▶ Extracted records:
□ □ □

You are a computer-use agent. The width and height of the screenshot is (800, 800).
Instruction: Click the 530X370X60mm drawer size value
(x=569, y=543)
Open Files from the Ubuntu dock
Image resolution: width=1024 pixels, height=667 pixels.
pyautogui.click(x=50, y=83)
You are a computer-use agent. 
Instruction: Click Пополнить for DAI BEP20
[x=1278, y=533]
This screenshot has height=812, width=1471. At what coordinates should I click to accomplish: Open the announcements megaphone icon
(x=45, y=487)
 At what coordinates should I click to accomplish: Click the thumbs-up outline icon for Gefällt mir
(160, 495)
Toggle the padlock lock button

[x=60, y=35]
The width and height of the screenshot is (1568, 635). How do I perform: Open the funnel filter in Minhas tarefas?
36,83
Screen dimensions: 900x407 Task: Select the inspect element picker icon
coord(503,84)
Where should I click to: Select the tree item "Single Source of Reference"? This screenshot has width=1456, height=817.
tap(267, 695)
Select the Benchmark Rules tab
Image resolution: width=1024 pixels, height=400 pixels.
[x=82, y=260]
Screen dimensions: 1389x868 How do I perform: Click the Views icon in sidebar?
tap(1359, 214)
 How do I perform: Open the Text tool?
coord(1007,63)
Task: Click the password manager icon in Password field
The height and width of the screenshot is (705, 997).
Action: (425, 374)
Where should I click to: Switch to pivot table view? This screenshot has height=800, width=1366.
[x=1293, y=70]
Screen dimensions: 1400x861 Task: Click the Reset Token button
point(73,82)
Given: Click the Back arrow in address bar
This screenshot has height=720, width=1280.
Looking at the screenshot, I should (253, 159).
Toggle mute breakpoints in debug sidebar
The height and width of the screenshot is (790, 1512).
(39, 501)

□ □ □

▶ Problem:
Please return exactly the lines that run from the line with "Toggle mute breakpoints in debug sidebar" through the end of the records above, both included, and nothing more.

▶ Solution:
Toggle mute breakpoints in debug sidebar
The height and width of the screenshot is (790, 1512).
(39, 501)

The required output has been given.